Quoted passage »
══════════

Next year’s National Defense Authorization Act has made its way to the House floor, and has some Democrats and conservatives alike rallying against a provision that critics in Congress say would embroil the U.S. in unprecedented levels of military integration with Israel.

The measure, Section 224 of the House Armed Services Committee’s version of the National Defense Authorization Act, was advanced by Chairman Mike Rogers, R-Ala., and ranking member Adam Smith, D-Wash., as part of the committee’s annual defense bill. If enacted, it would establish a framework for expanded U.S.-Israel defense cooperation. An official designated by the Pentagon would be responsible for coordinating collaboration with Israel on technologies ranging from missile defense and drones to artificial intelligence, cybersecurity and biotechnology. The provision also encourages joint research projects, shared manufacturing arrangements, military training exercises, and closer cooperation between American and Israeli defense companies.

══════════

Dataset content »
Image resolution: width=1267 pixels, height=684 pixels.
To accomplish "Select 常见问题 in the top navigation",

══════════

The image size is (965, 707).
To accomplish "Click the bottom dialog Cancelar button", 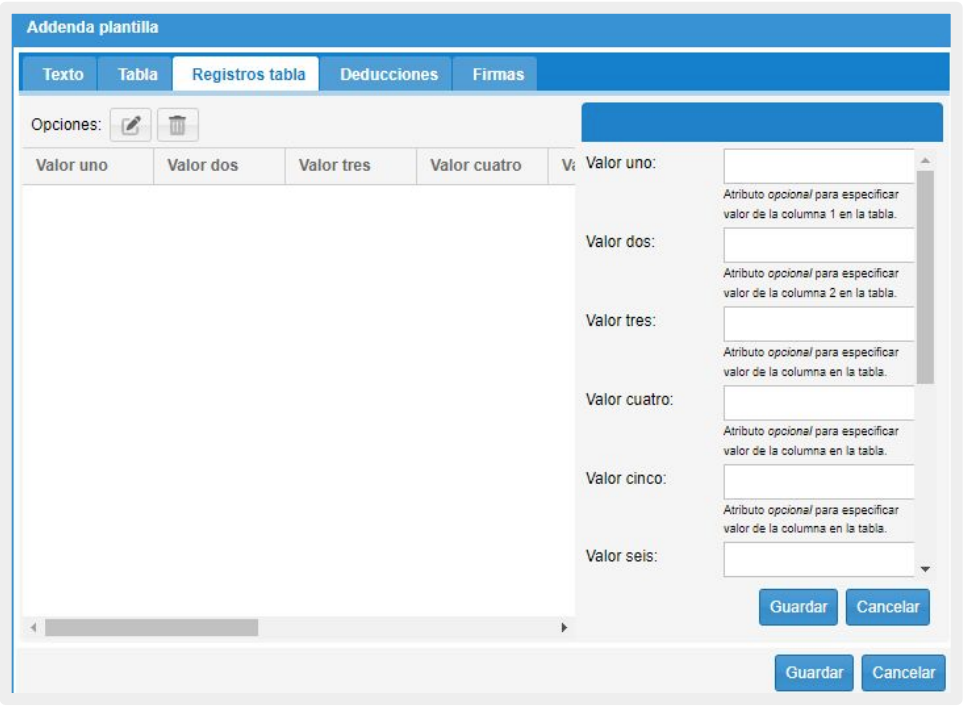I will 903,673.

══════════

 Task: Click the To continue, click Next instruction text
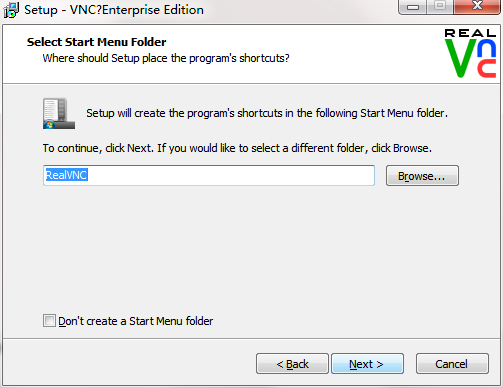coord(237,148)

══════════

Aim 1 »
Switch "House floor" to "Senate floor" in the passage on the defense bill, and give that passage again starting at "Next year’s National" and ending at "integration with Israel.".
Aim 2 »
List every technology that the passage on the defense bill names as an area of collaboration with Israel.
The rows above come from a different source than the passage on the defense bill.

Complete response 1 »
Next year’s National Defense Authorization Act has made its way to the Senate floor, and has some Democrats and conservatives alike rallying against a provision that critics in Congress say would embroil the U.S. in unprecedented levels of military integration with Israel.

Complete response 2 »
- missile defense
- drones
- artificial intelligence
- cybersecurity
- biotechnology